→ **Given task**
Can you rewrite the entries from the line with "Where should I click to: Select" up to and including the line with "coord(836,178)", swapping "Income Statement" for "Balance Sheet" and changing nothing else? Omit the pictures.

# START OF Given data

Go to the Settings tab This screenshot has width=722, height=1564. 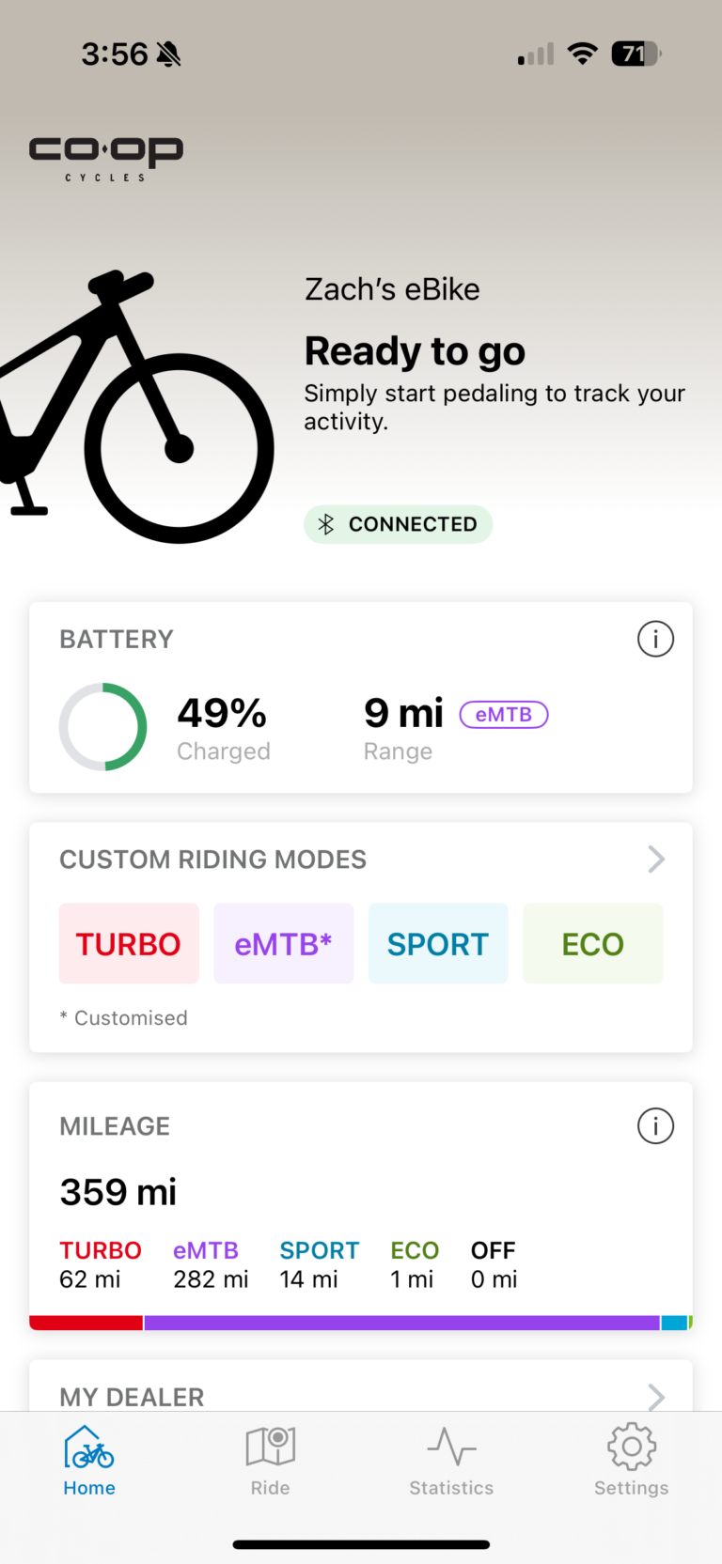coord(631,1460)
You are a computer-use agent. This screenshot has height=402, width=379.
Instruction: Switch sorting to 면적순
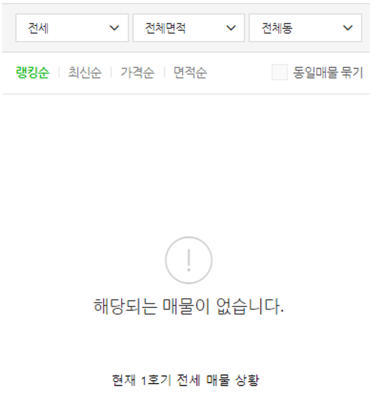tap(190, 72)
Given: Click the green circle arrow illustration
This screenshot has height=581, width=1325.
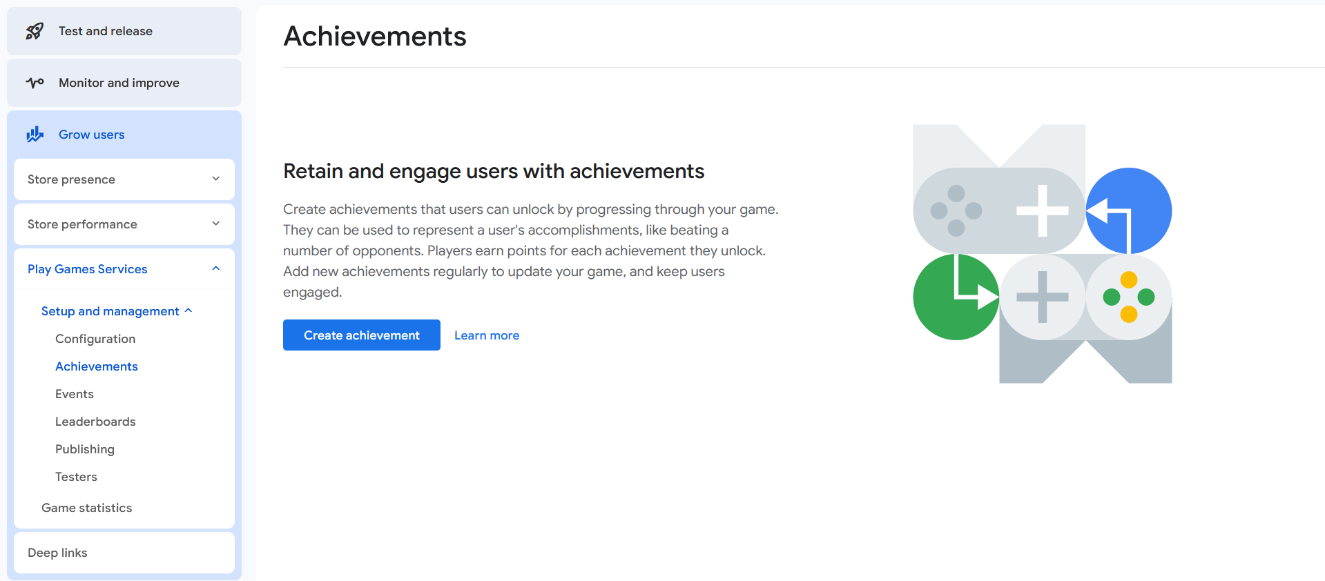Looking at the screenshot, I should (x=956, y=297).
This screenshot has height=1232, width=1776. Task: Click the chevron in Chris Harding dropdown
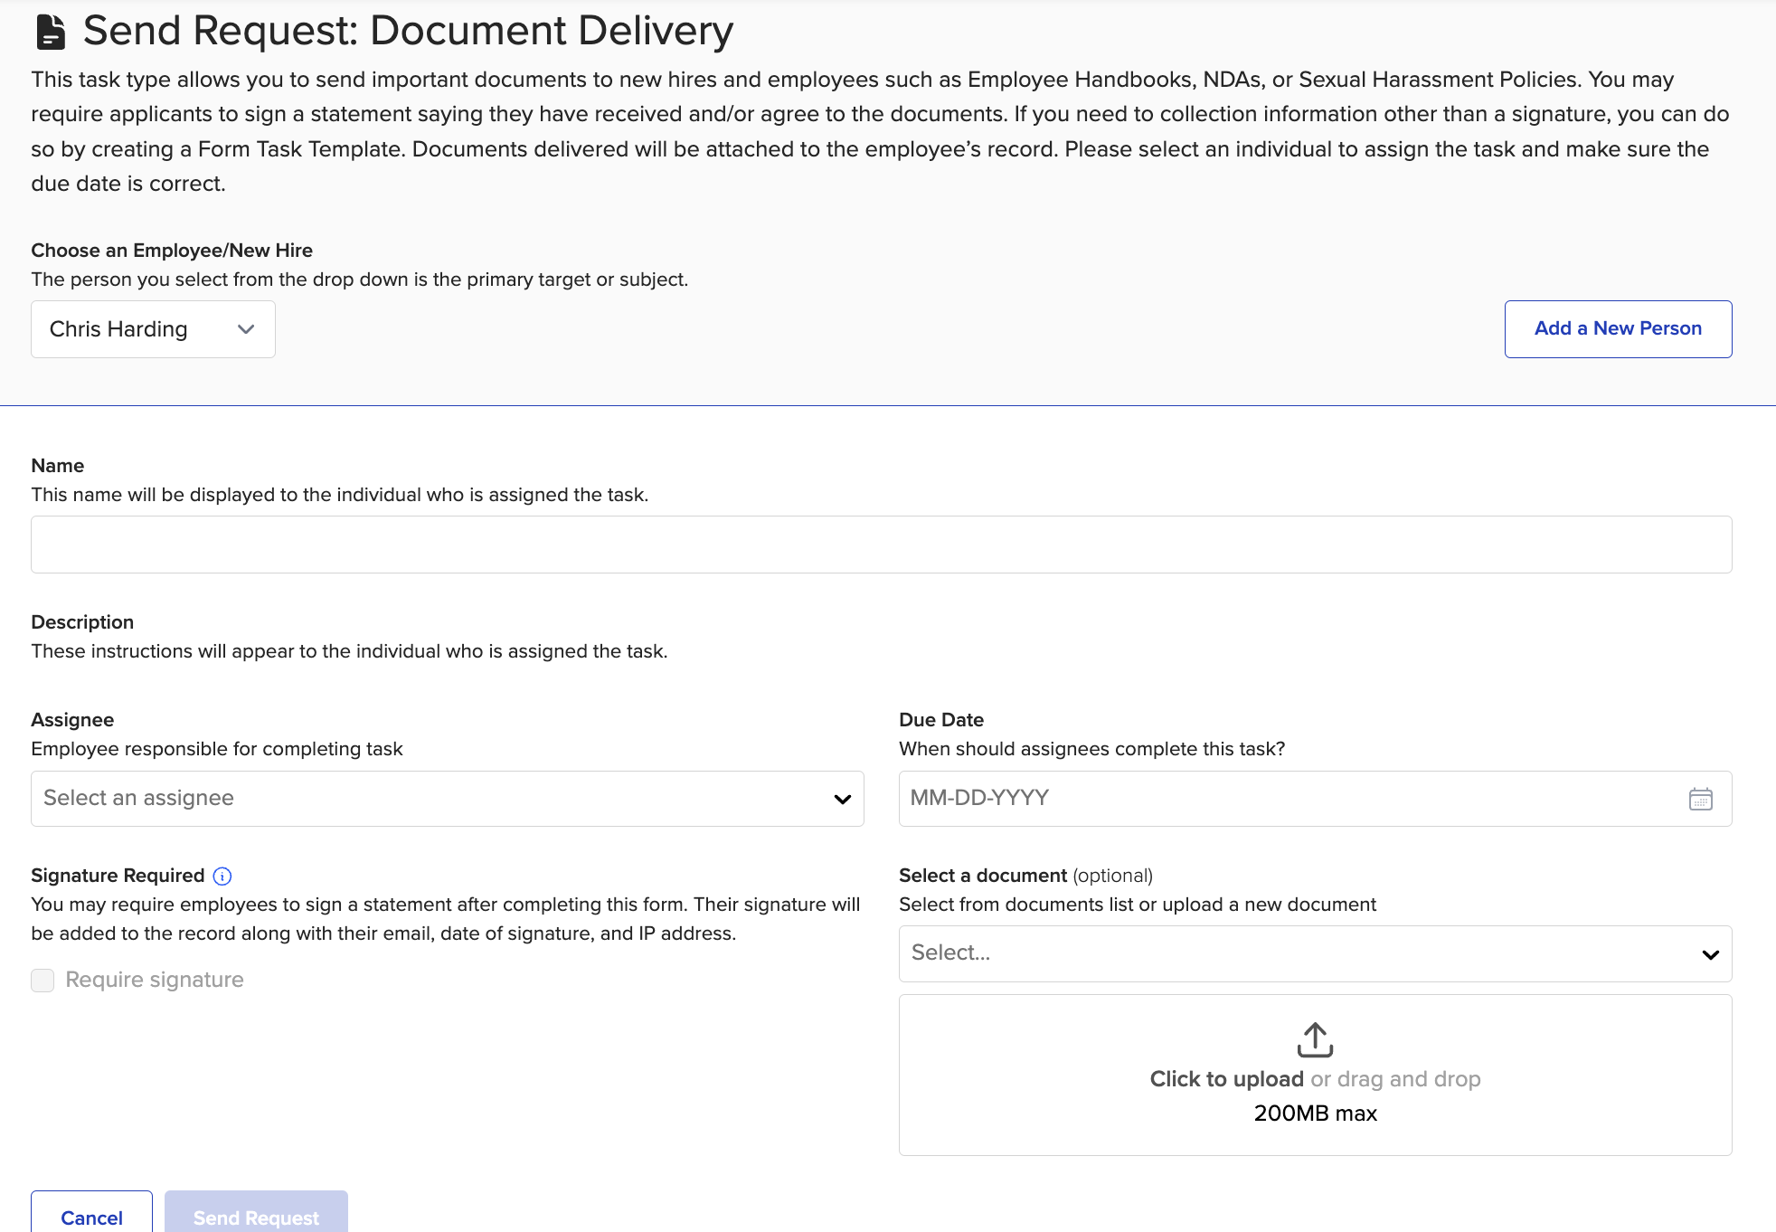click(x=246, y=329)
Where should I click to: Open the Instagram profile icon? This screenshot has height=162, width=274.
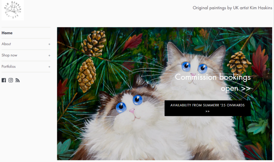[11, 80]
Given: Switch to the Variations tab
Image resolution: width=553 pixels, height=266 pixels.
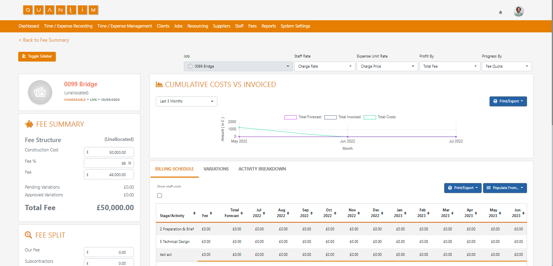Looking at the screenshot, I should 216,169.
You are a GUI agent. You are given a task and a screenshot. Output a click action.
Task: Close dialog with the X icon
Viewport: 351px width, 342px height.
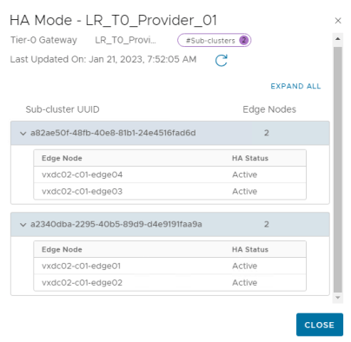click(x=338, y=21)
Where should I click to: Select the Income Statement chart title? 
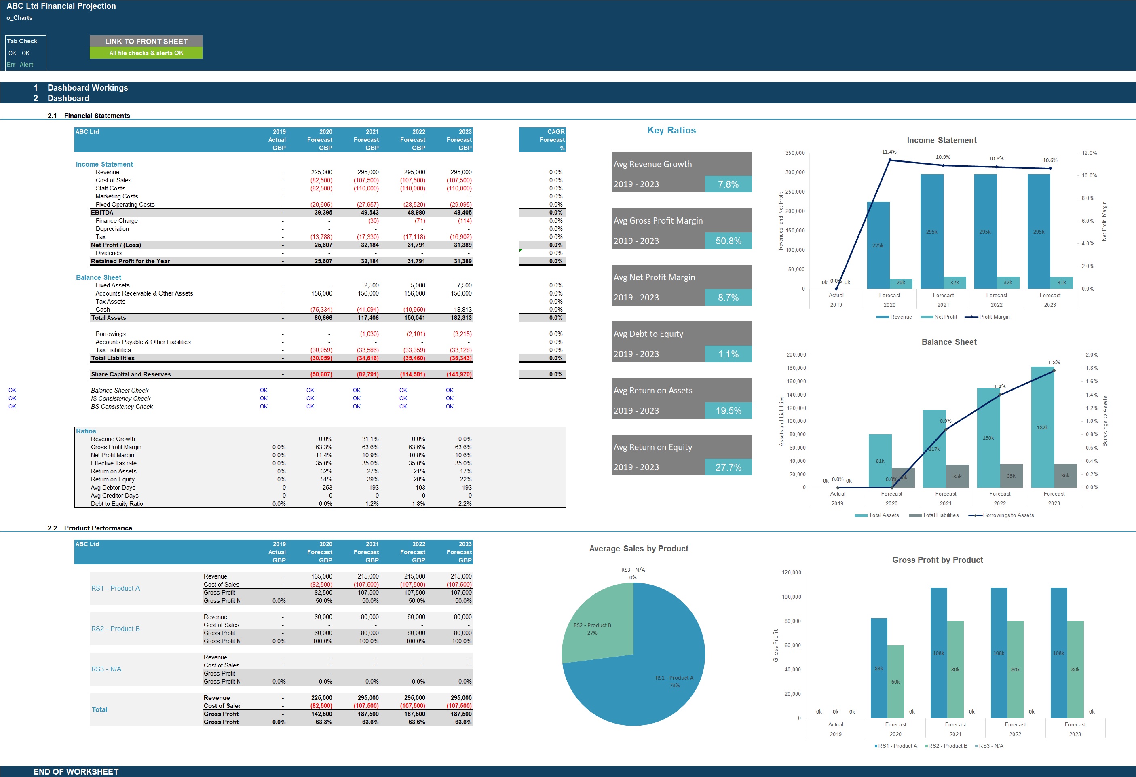[941, 140]
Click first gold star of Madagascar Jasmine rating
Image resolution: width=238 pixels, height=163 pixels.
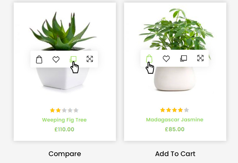pyautogui.click(x=163, y=110)
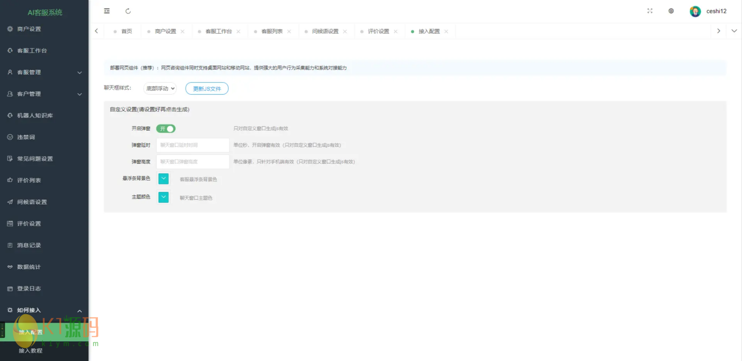The image size is (742, 361).
Task: Open the ceshi12 user avatar
Action: [x=695, y=12]
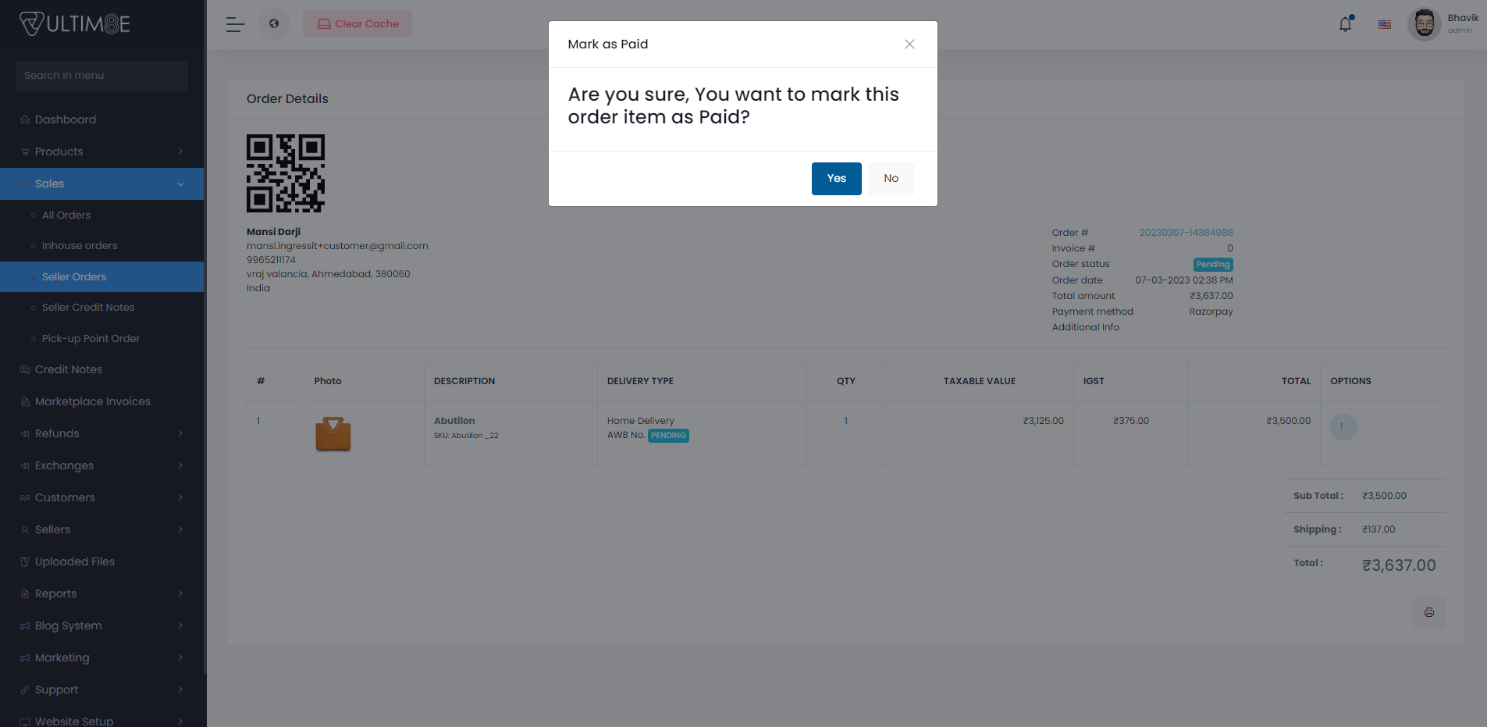Confirm Mark as Paid with Yes
1487x727 pixels.
coord(836,178)
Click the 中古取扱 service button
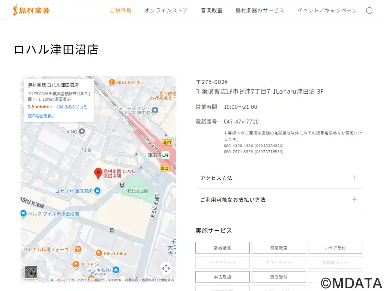The height and width of the screenshot is (291, 388). pyautogui.click(x=222, y=277)
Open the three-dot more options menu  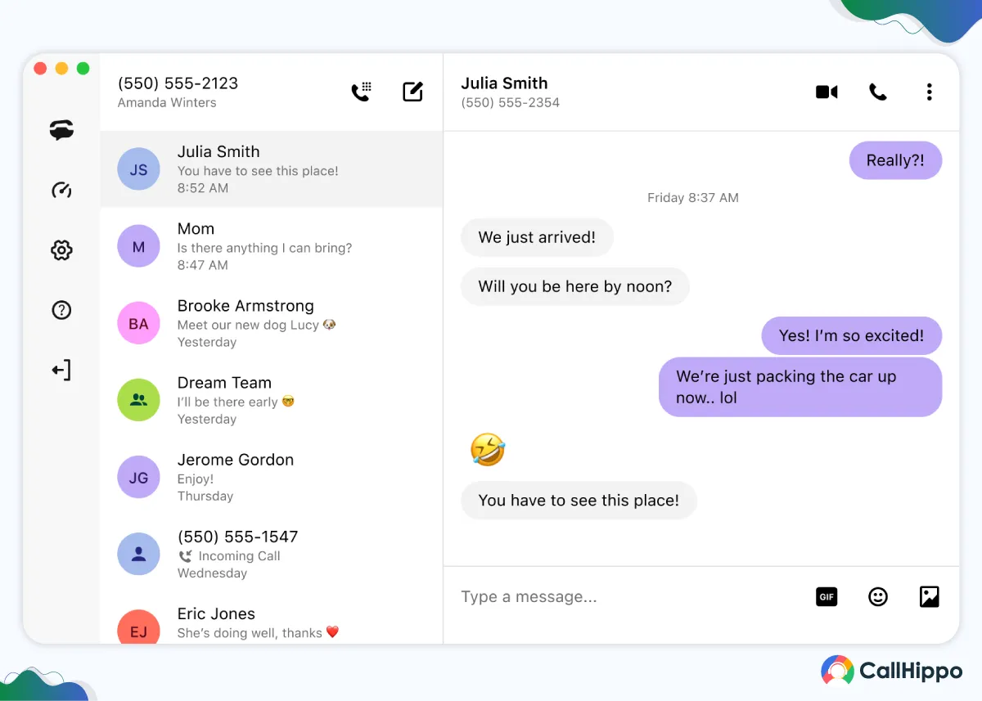(x=929, y=92)
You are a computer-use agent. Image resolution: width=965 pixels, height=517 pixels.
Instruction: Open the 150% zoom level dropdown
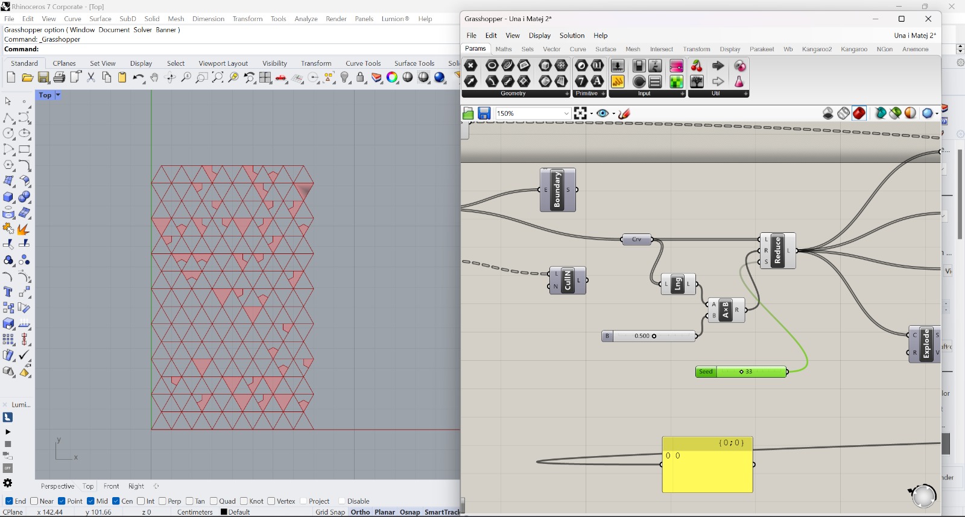(566, 113)
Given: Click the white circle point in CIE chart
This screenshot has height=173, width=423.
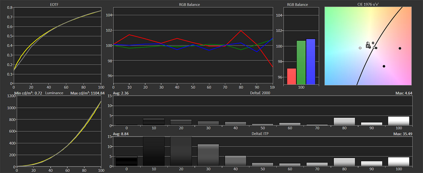Looking at the screenshot, I should point(360,48).
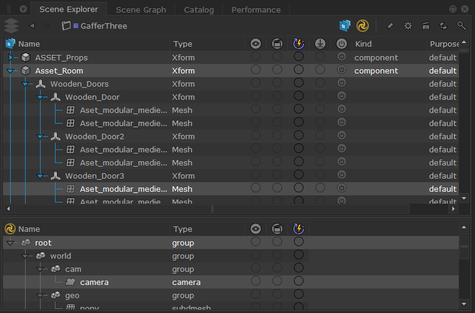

# END OF Given data

→ **Answer**
Where should I click to: Select the Balance Sheet chart title? 
[941, 140]
Click first gold star of Madagascar Jasmine rating
Image resolution: width=238 pixels, height=163 pixels.
pyautogui.click(x=163, y=110)
The image size is (742, 361).
Task: Open the ceshi12 user avatar
Action: [x=695, y=12]
Confirm Mark as Paid with Yes
1487x727 pixels.
coord(836,178)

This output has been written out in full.